# OSN speedtest timeout



## gabi2016 (Jan 13, 2016)

Hi,

This is my first post and I did some search but couldn't find same subject/issue mentioned in any post so I hope that I'm not repeating an old case.

So a couple of days ago we decide to move from Du TV to OSN. We're used to Sky tv box and was a bit disappointing working with Du TV box.

So after the engineer visit, the main issue that we're facing, is not being able to access OSN on Demand or anything to do with being connected online through the OSN Plus HD. Everytime the engineer tried to do a connection test, the speedtest kept on timing out. He blamed it on Du broadband and their firewall. He also said that he faced such issue before but never with etisalat broadband. As I wasn't at the house and our conversation was through the phone I couldn't discuss with him my options as I wasn't sure at the beginning what he was talking about. He said to talk to Du and he'll inform OSN about the issue and to call them back if they didn't.
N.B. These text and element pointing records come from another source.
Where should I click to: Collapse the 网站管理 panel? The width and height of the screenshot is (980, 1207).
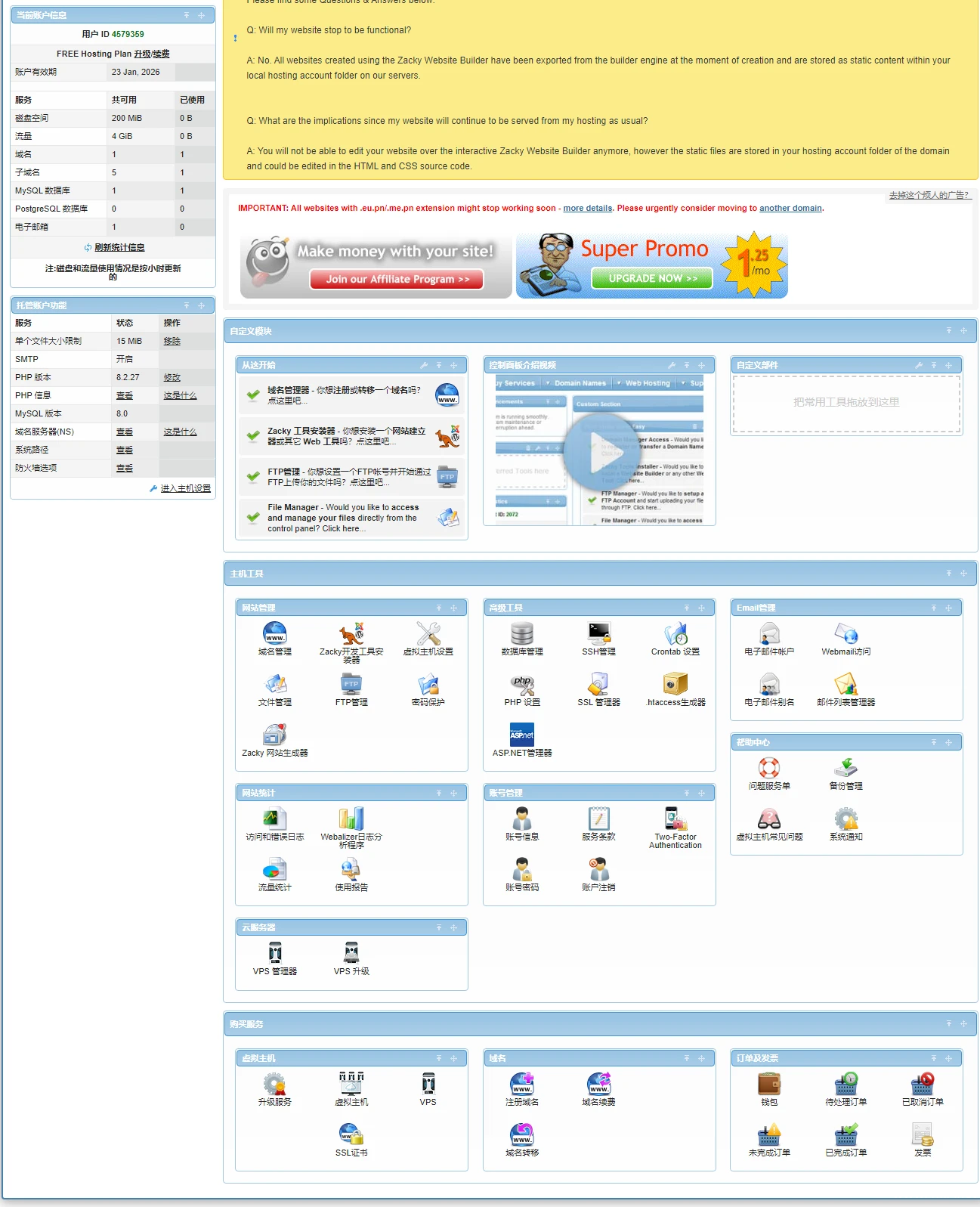coord(438,608)
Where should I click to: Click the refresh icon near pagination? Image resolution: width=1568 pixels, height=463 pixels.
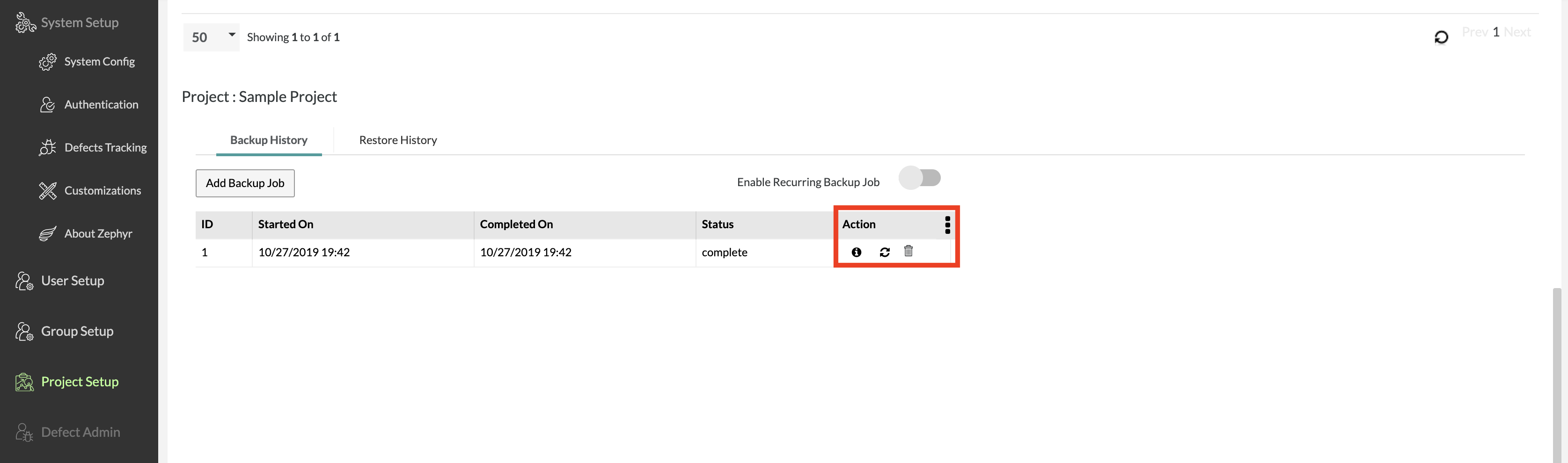[1441, 37]
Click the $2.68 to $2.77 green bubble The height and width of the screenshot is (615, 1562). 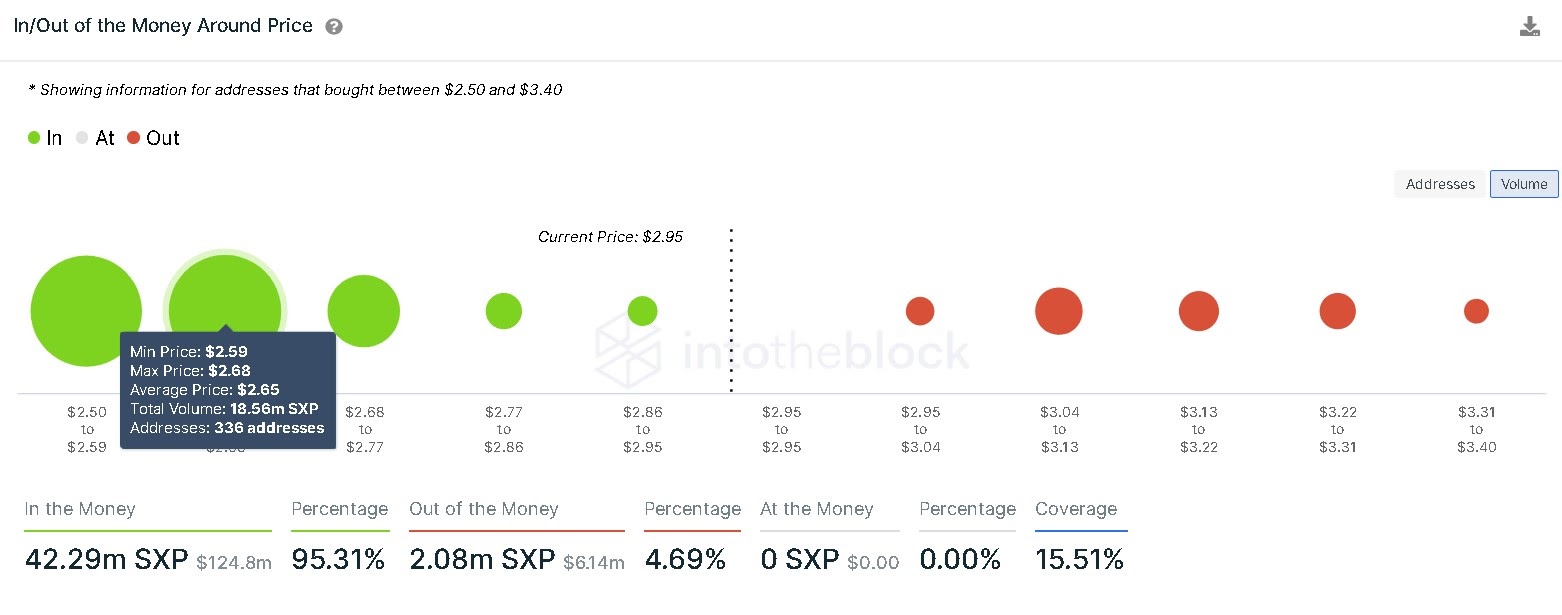click(x=364, y=311)
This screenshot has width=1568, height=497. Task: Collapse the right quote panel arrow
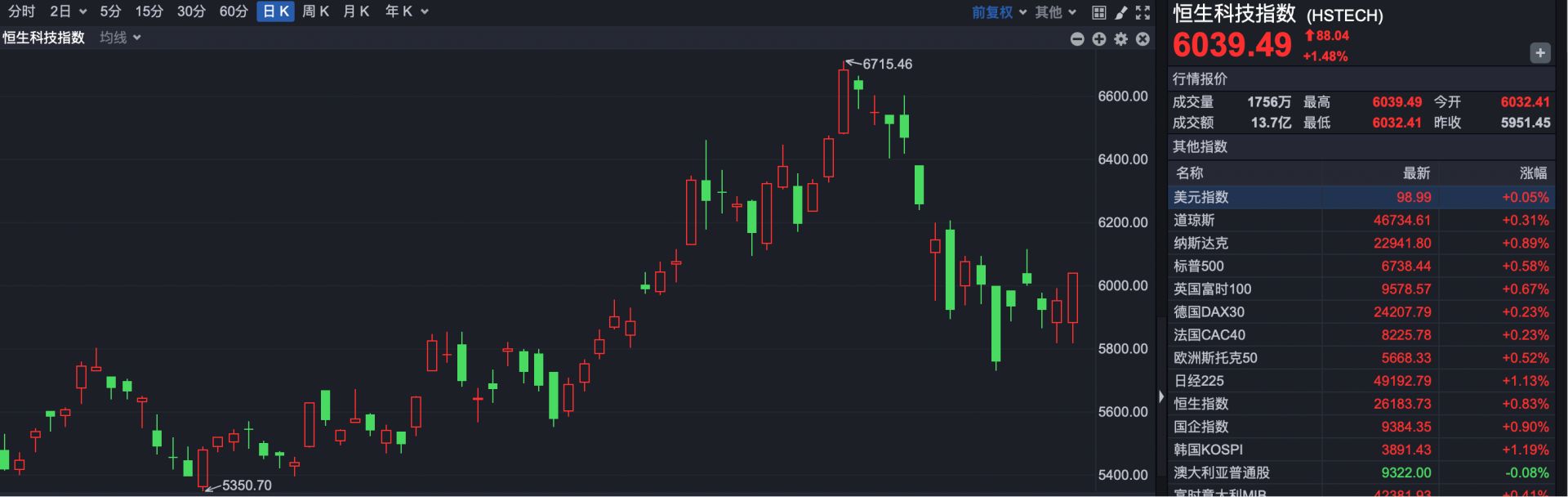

Last night, I tried everything I know about wired/wireless connectivity, vpn, dns and firewall but with no luck. the only thing that I didn't try is to tether the wireless connectivity through my phone data and see if that works. (there's no option in the osn box that let you choose which wireless connection to use but I brought with me the wireless connector from sky so osn box think its a wired connection but technically its not!)

Did anyone ever hear/face such a problem with OSN? Tomorrow I was going to call and ask for a new box for testing or another engineer visit but I just want to check if this is another type of putting the blame on someone else till they figure out the problem or just to make the sale/job or actually its a problem with broadband and tv providers?

Thanks!

gabi


----------